Il ne faut pas oublier qu'on est à Pont-Saint-Esprit. Alors ce musée est aussi l'occasion de connaître quelques bouts de son histoire. Dans une salle du deuxième étage, on peut admirer les pots de la pharmacie de l'ancien hôpital de Pont-Saint-Esprit. Certains datent du Moyen Âge. On le voit car il n'y pas de cloche pour les boucher. On mettait un parchemin fixé par une ficelle autour pour laisser le produit "respirer". Pas bête !

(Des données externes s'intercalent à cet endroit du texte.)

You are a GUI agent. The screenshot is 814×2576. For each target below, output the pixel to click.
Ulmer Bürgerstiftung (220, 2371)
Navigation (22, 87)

Un peu plus loin, ne manquez pas non plus la Vierge à l'enfant en marbre. Assez discrète sur son mur orangé, son histoire est pourtant incroyable. Le 15 août 1944, le bombardement aérien des alliés a détruit en partie le centre-ville et l'une des arches du pont d'entrée de la ville. Mais il a permis aussi un petit miracle qu'on pourrait presque qualifier à une résurrection. Cette Vierge à l'enfant, dite Mottin, a été propulsée sur une rive du Rhône le jour de l'Assomption suite au souffle d'un bombe. Elle aurait été perdue, jetée dans les eaux à la Révolution.
Et pour finir la visite, n'oubliez pas de faire un tour dans le jardin, offrant un peu de fraîcheur avec sa fontaine. C'est ici que des fouilles avaient permis de retrouver tout plein d'objets ayant appartenu à la famille Piolenc datant du XIVe siècle. Une partie est exposée au départ de la visite. L'autre est stockée dans les réserves qui renferment des milliers d'autres objets sacrés... Preuve que le musée de Pont-Saint-Esprit n'a pas encore dévoilé tous ses secrets.
Marie Meunier
Tout l'été, des visites guidées thématiques sont organisées le vendredi. À 10h30 : sur l'histoire de la maison "Les Chevaliers". À 15h : sélection d'objets les plus emblématiques des collections. Durée : 45 minutes. Limitées à 10 personnes, sans réservation. Musée d'art sacré du Gard, 2, rue Saint-Jacques. Pont-Saint-Esprit.
Le musée est aussi ouvert tous les jours sauf le lundi, de 10h à 12h30 et de 15h à 18h30. Il faut compter une heure pour faire la visite.